◆ EXCERPTED DATA
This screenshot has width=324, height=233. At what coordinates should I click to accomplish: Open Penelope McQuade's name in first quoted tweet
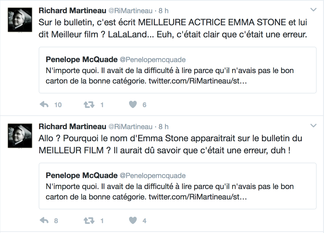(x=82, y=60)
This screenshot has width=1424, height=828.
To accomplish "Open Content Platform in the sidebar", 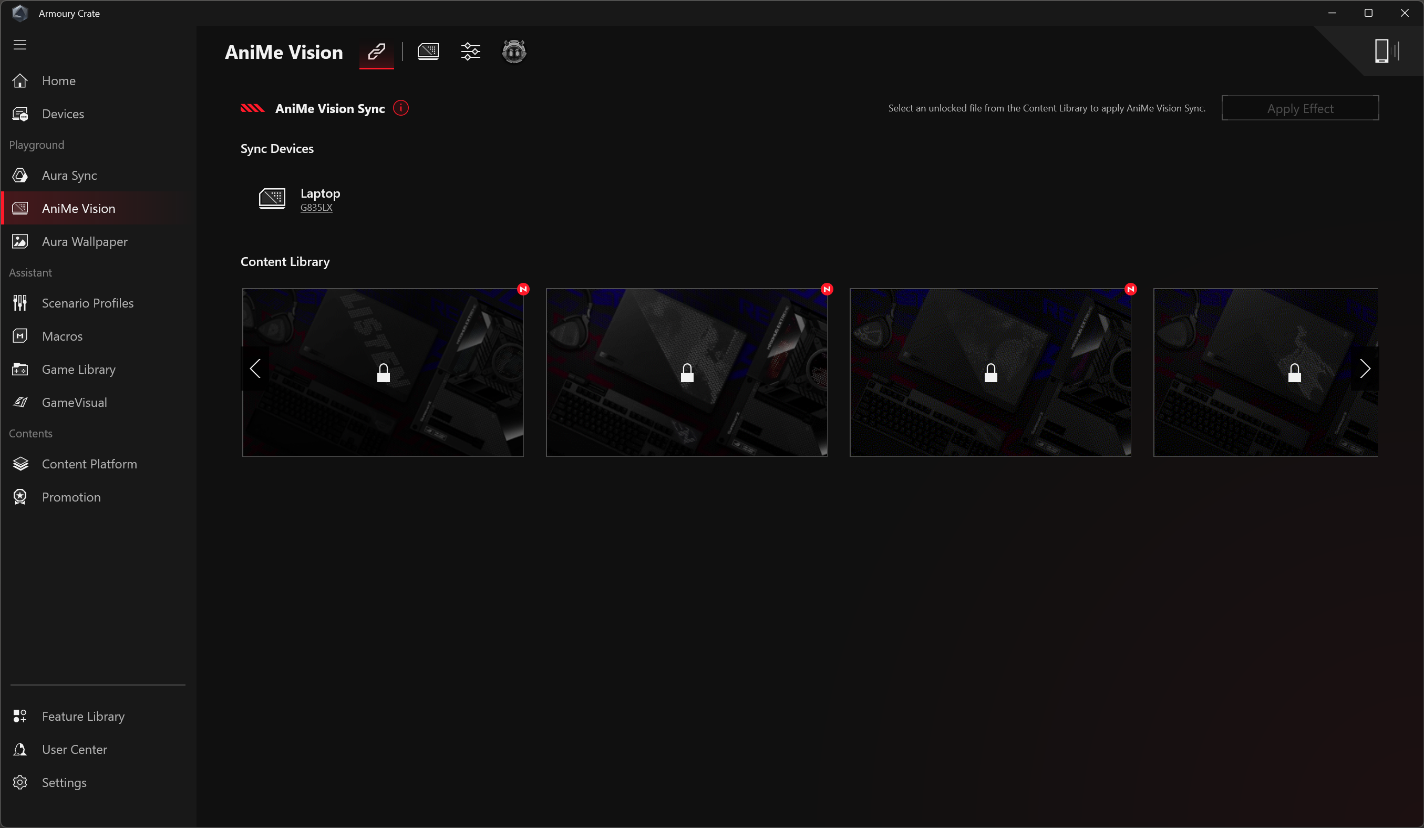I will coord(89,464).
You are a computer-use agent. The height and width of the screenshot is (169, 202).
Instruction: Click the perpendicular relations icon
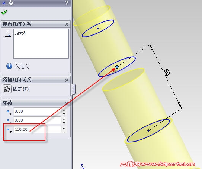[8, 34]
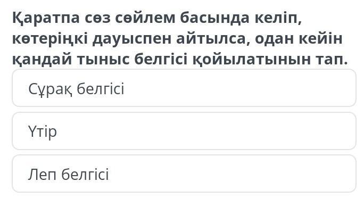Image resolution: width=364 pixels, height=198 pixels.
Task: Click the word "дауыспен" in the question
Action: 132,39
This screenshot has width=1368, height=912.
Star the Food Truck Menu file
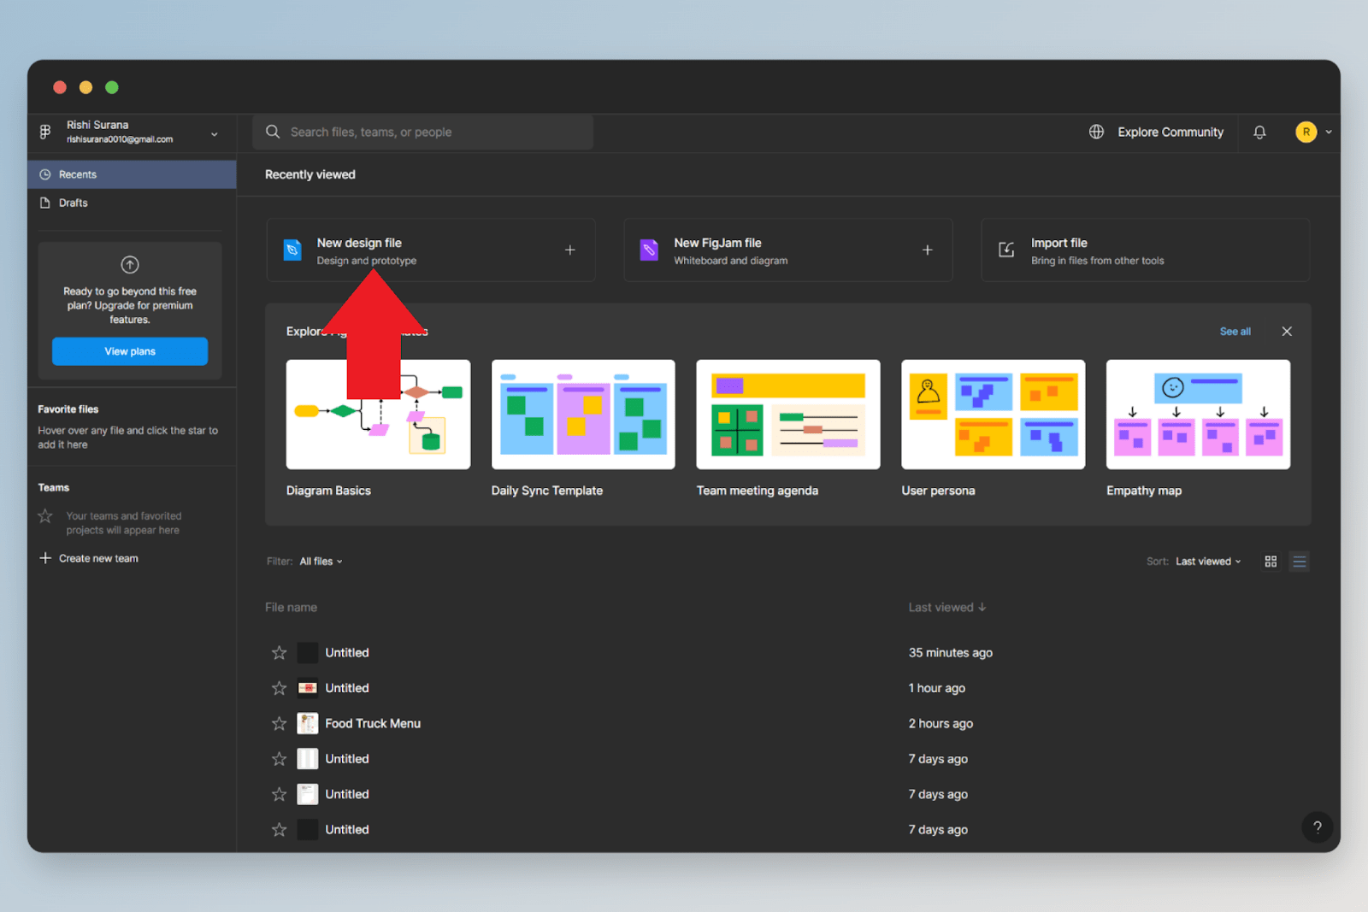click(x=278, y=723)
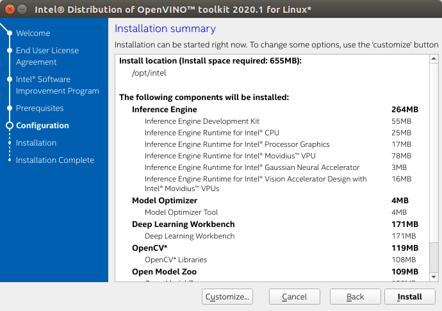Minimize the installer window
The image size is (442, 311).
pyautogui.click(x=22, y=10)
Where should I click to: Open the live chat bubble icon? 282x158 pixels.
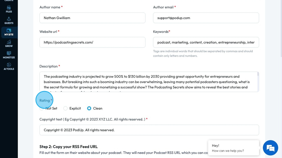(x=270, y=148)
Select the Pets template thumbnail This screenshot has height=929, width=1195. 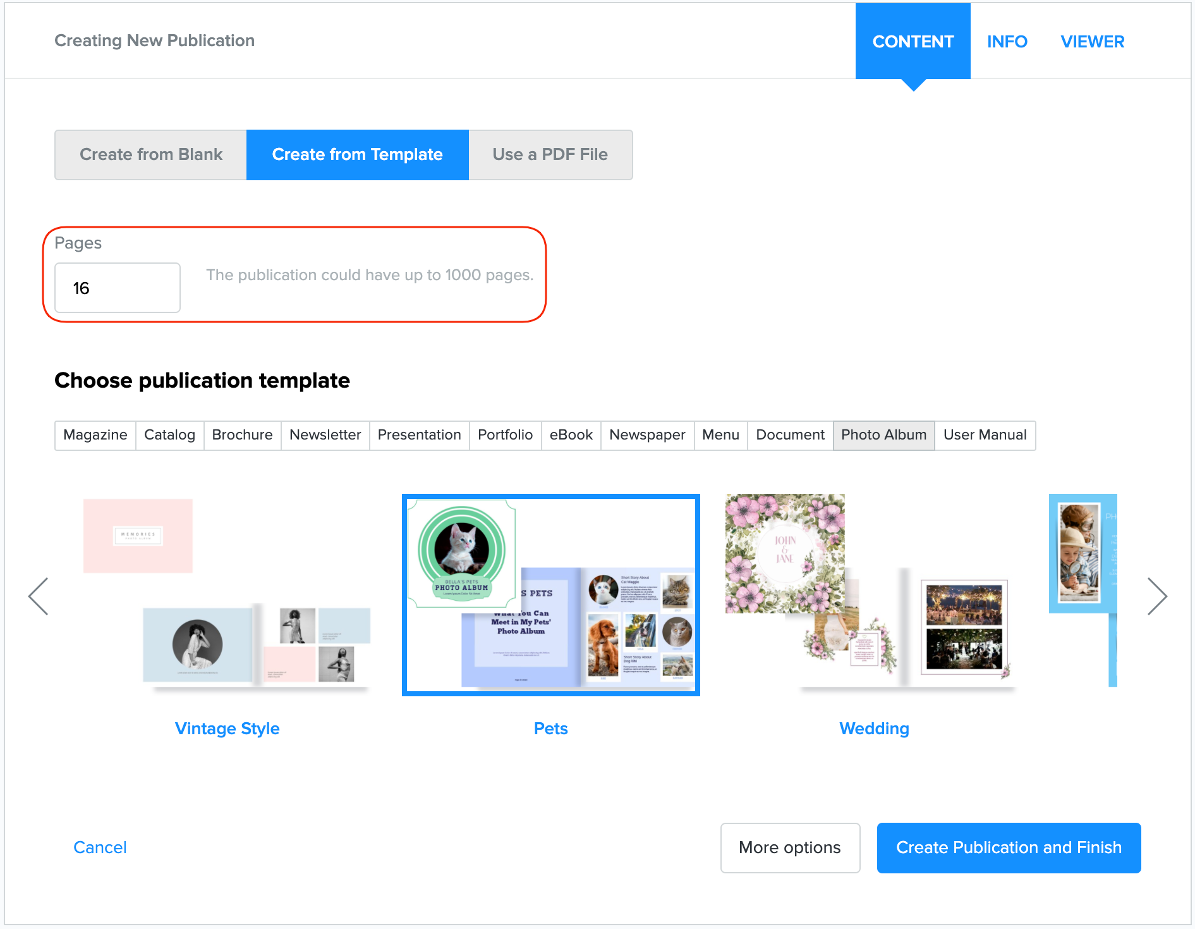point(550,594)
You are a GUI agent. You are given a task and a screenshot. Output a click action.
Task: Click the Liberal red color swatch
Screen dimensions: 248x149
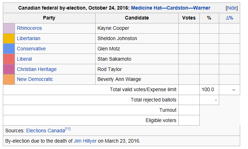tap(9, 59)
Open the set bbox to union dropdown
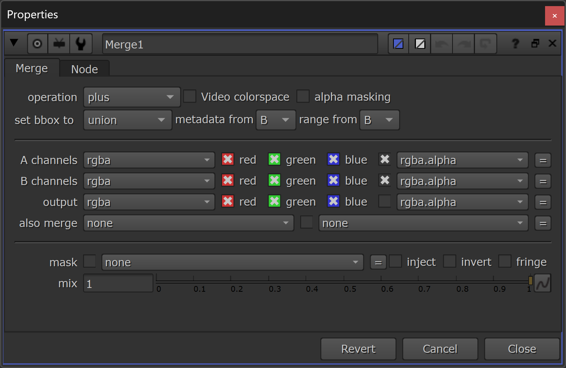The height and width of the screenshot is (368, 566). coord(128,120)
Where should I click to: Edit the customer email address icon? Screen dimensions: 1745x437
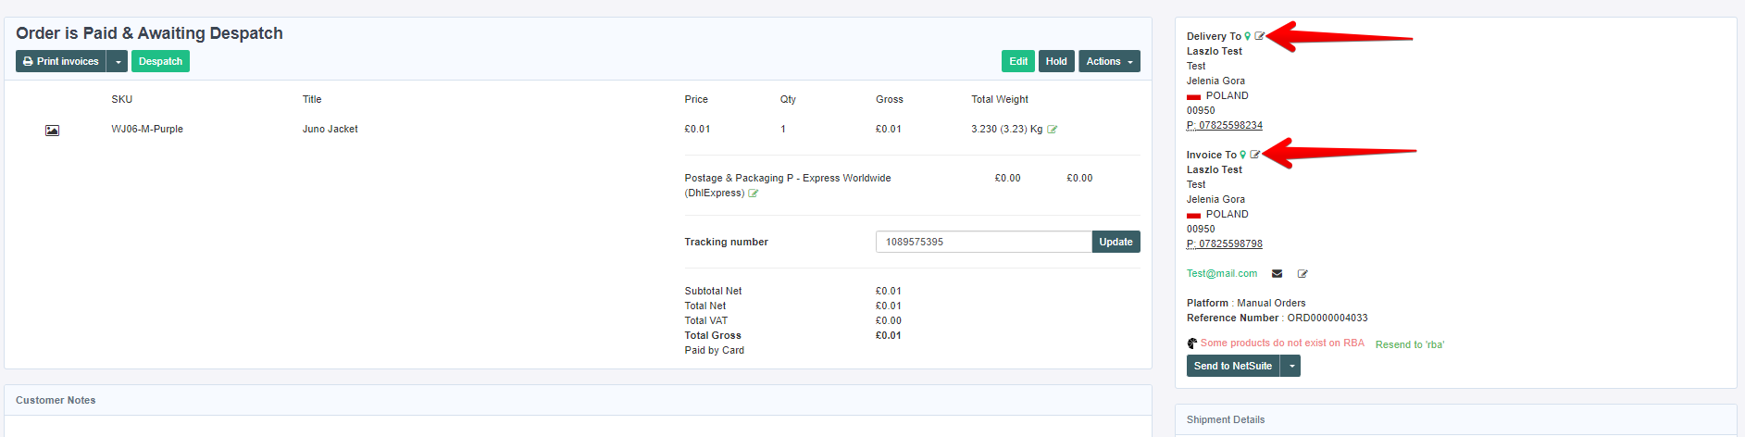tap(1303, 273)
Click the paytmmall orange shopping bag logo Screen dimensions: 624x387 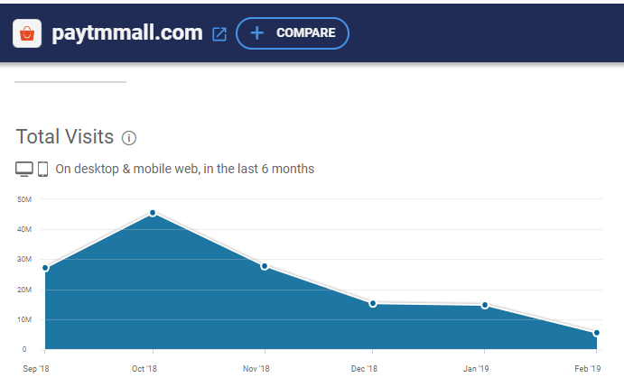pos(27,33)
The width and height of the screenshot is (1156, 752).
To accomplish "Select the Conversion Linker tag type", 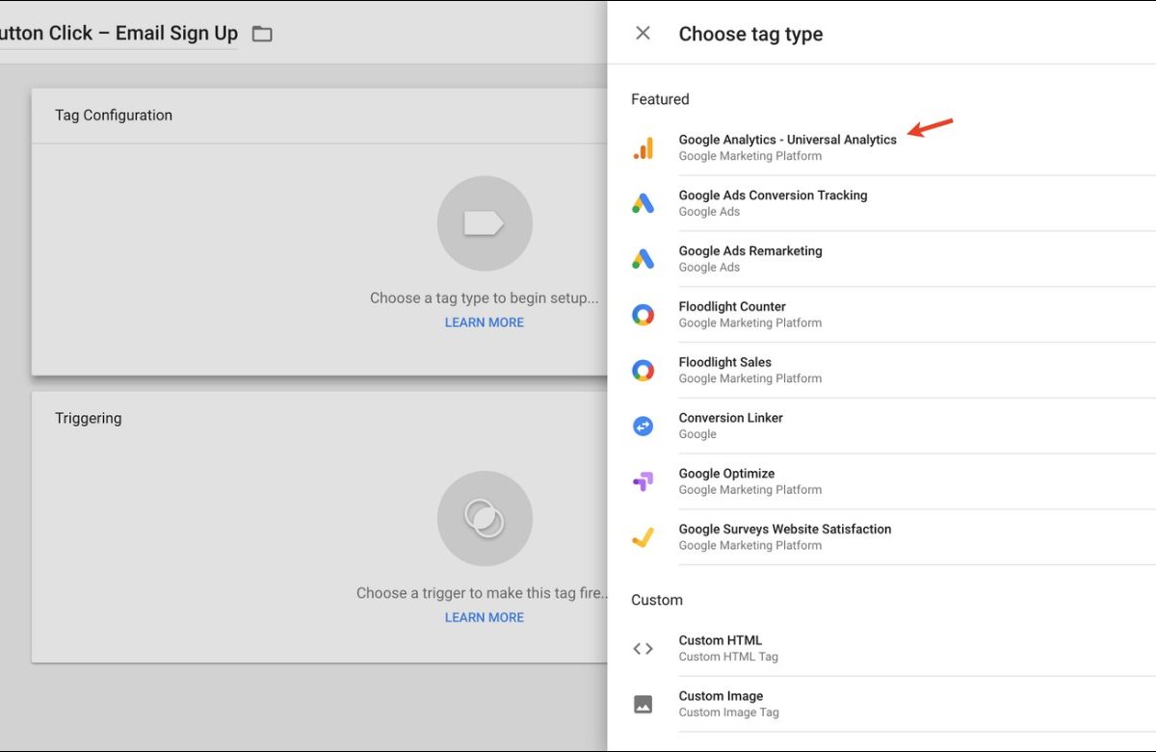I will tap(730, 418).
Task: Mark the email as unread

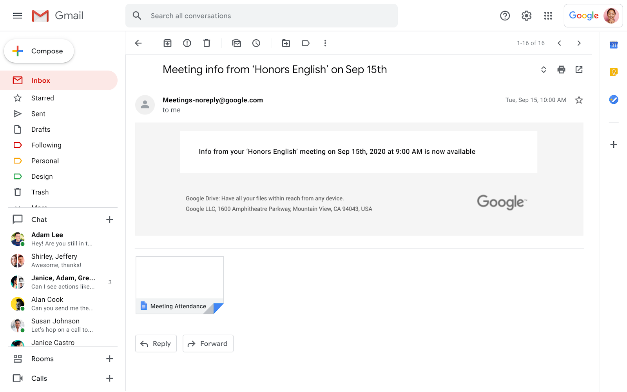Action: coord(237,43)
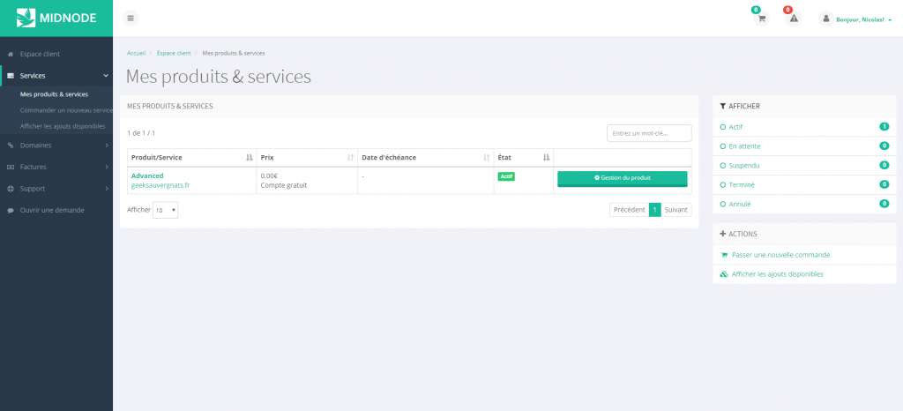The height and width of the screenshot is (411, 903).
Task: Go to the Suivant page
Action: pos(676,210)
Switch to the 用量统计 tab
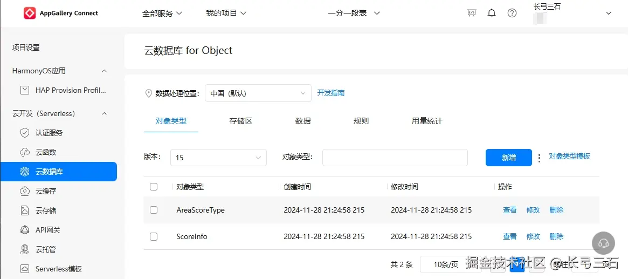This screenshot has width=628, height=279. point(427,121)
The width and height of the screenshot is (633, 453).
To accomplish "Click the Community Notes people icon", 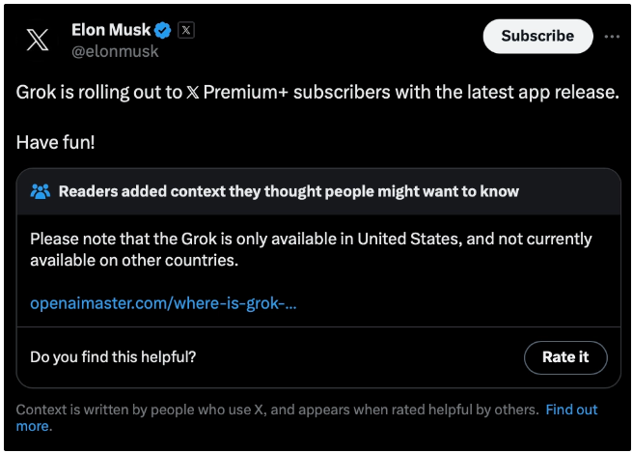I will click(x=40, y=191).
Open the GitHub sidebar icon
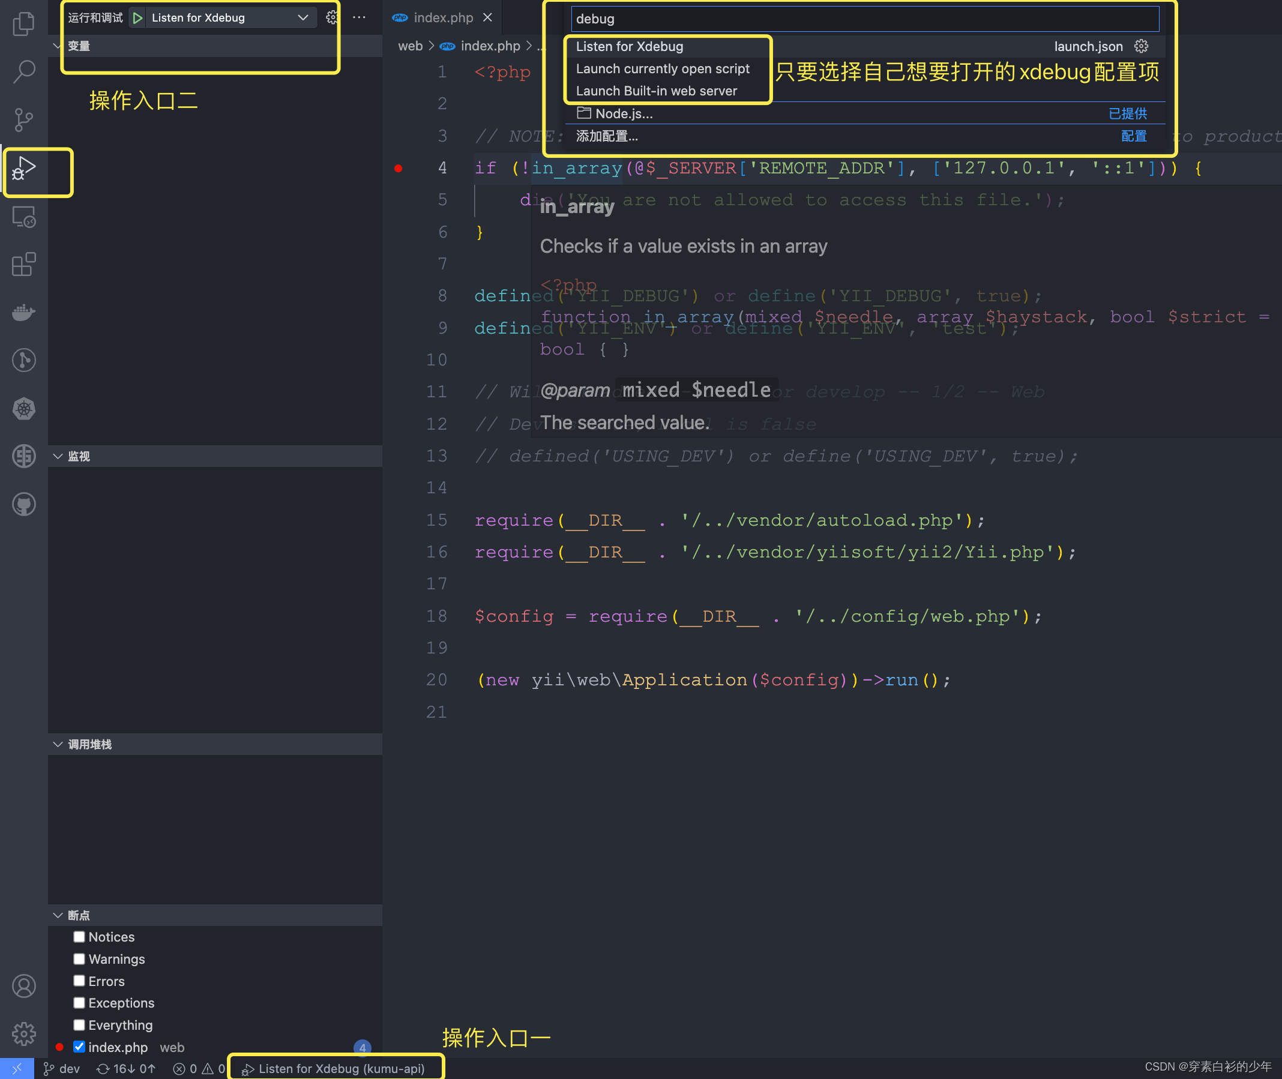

◆ STATED TASK
Identify each line of the records above that contains the word "email", and copy those lines.

◆ ANSWER BELOW
Where should I click to: Edit the customer email address icon? Screen dimensions: 1745x437
Task: Mark the email as unread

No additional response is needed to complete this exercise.